§ EXERCISE TASK
Please transcribe the following entries line for line, unchanged.

======== PROVIDED INFORMATION ========

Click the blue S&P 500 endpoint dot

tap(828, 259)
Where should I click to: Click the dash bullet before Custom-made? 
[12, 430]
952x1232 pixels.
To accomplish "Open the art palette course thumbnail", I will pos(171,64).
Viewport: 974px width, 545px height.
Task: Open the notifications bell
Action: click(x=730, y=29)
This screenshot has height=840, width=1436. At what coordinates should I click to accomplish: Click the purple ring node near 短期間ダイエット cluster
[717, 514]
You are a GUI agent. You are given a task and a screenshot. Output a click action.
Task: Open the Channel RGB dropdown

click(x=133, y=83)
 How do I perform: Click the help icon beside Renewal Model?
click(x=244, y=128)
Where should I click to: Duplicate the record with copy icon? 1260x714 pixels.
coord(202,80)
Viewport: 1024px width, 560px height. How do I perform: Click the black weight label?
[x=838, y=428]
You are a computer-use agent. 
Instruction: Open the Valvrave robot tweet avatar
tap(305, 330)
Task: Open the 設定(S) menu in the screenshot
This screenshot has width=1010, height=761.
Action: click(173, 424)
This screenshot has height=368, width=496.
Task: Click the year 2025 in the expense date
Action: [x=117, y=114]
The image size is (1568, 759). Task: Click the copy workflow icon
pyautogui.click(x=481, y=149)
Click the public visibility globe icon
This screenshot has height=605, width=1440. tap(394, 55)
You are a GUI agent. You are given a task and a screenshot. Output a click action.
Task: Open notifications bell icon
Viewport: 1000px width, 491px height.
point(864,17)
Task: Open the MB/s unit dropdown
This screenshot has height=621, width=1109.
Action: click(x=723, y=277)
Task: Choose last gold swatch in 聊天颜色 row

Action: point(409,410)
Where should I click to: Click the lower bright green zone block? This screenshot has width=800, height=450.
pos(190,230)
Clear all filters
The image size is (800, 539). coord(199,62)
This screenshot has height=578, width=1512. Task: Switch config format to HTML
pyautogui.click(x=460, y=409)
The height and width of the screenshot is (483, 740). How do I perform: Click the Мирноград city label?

========

§ OUTPUT
Click the blue S&P 500 endpoint dot

tap(828, 259)
Where should I click to: Click the dash bullet before Custom-made? 
[12, 430]
952x1232 pixels.
To accomplish "Open the art palette course thumbnail", I will pos(171,64).
Viewport: 974px width, 545px height.
Task: Open the notifications bell
Action: click(x=730, y=29)
This screenshot has height=840, width=1436. At what coordinates should I click to accomplish: Click the purple ring node near 短期間ダイエット cluster
[717, 514]
You are a GUI agent. You are given a task and a screenshot. Output a click action.
Task: Open the Channel RGB dropdown

click(x=133, y=83)
 How do I perform: Click the help icon beside Renewal Model?
click(x=244, y=128)
Where should I click to: Duplicate the record with copy icon? 1260x714 pixels.
coord(202,80)
Viewport: 1024px width, 560px height. How do I perform: Click the black weight label?
[x=838, y=428]
You are a computer-use agent. 
Instruction: Open the Valvrave robot tweet avatar
tap(305, 330)
Task: Open the 設定(S) menu in the screenshot
This screenshot has width=1010, height=761.
Action: click(173, 424)
This screenshot has height=368, width=496.
Task: Click the year 2025 in the expense date
Action: [x=117, y=114]
The image size is (1568, 759). Task: Click the copy workflow icon
pyautogui.click(x=481, y=149)
Click the public visibility globe icon
This screenshot has height=605, width=1440. tap(394, 55)
You are a GUI agent. You are given a task and a screenshot. Output a click action.
Task: Open notifications bell icon
Viewport: 1000px width, 491px height.
point(864,17)
Task: Open the MB/s unit dropdown
This screenshot has height=621, width=1109.
Action: click(x=723, y=277)
Task: Choose last gold swatch in 聊天颜色 row

Action: point(409,410)
Where should I click to: Click the lower bright green zone block? This screenshot has width=800, height=450.
pos(190,230)
Clear all filters
The image size is (800, 539). coord(199,62)
This screenshot has height=578, width=1512. Task: Switch config format to HTML
pyautogui.click(x=460, y=409)
The height and width of the screenshot is (483, 740). How do I perform: Click the Мирноград city label?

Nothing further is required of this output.